* Begin *
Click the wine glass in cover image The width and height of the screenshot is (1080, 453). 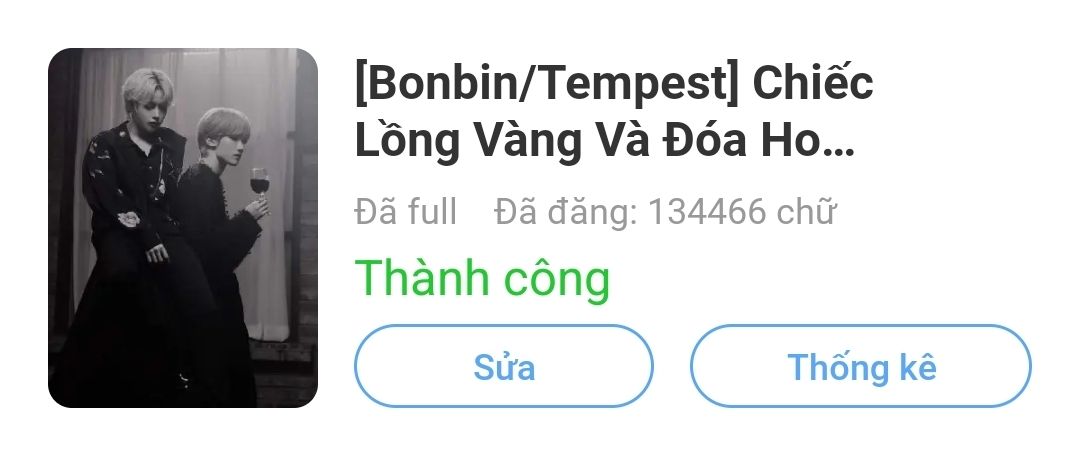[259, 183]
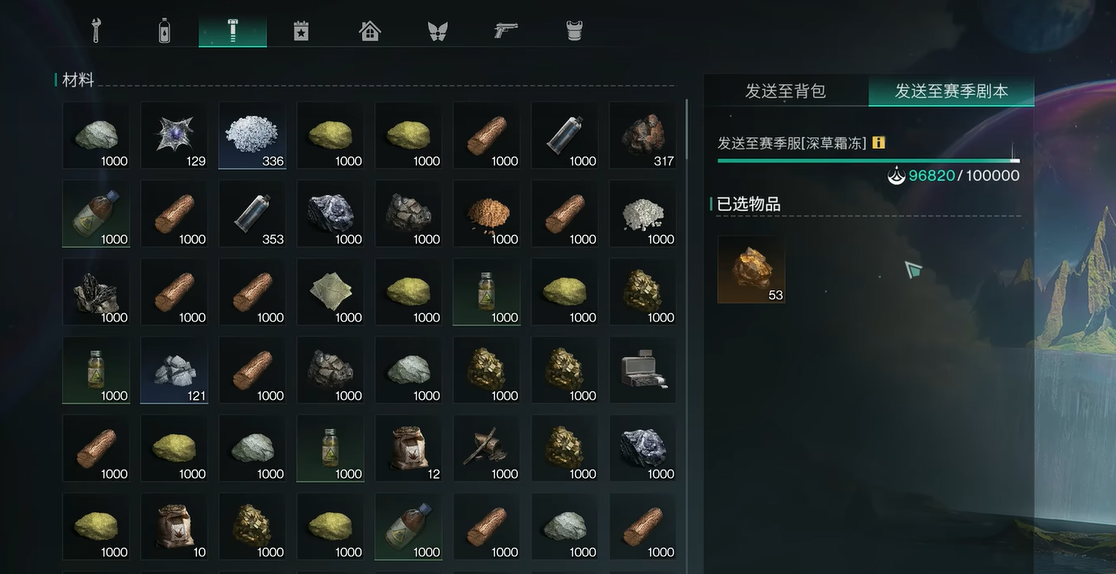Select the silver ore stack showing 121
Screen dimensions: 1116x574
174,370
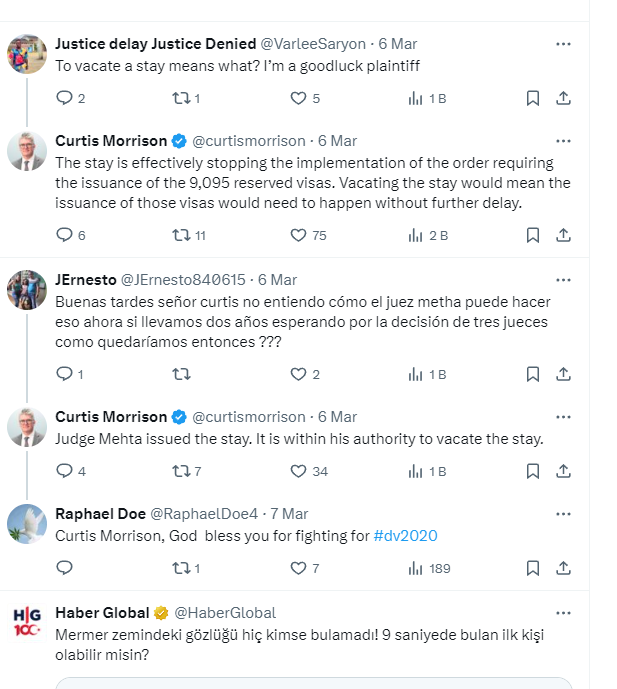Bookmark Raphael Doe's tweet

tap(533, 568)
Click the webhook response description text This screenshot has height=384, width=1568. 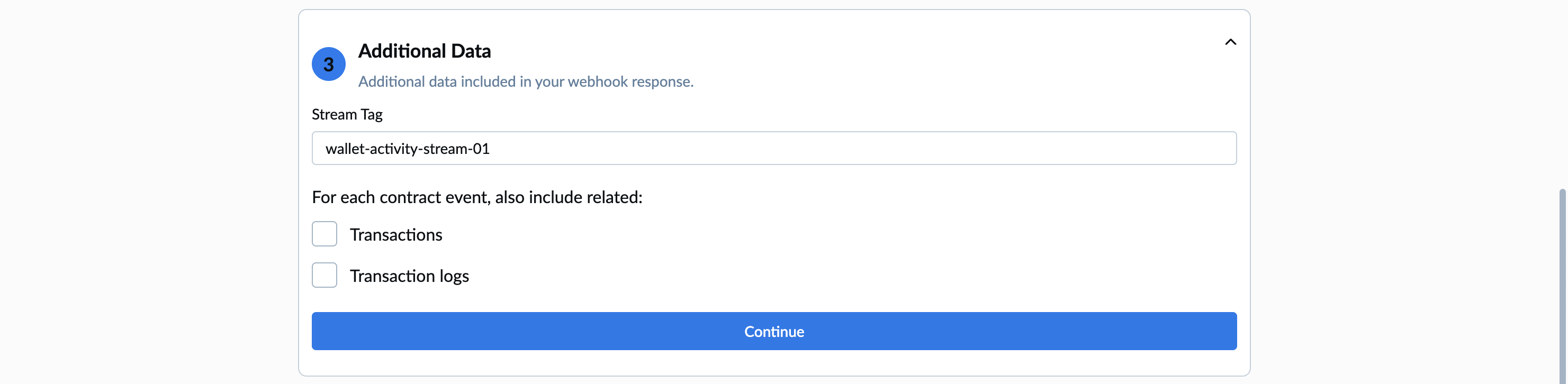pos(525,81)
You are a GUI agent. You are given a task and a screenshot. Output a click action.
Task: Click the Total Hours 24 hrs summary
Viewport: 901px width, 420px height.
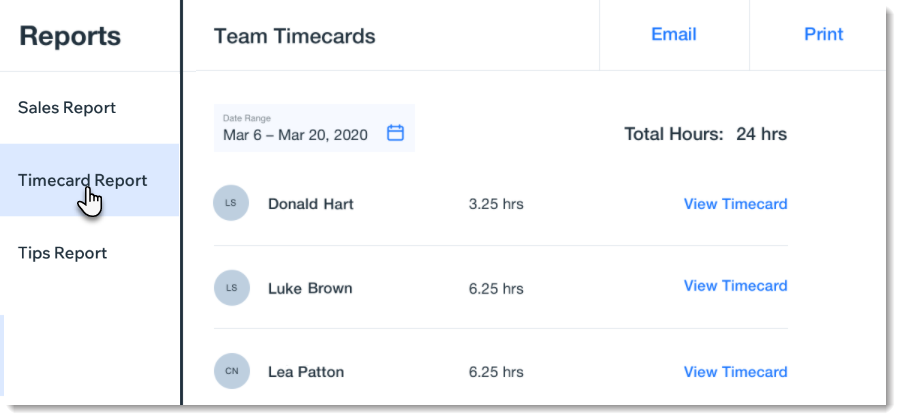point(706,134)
* End *
Problem to solve
Please copy everything from the line containing "You are a GUI" down to the end of the records, including the requests, and add 4 to every number in the coordinates given as answers. Leave out the pictures.

Response to this exercise
You are a GUI agent. You are given a task and a screenshot. Output a click action.
Task: Click the Total Hours 24 hrs summary
Viewport: 901px width, 420px height.
point(710,138)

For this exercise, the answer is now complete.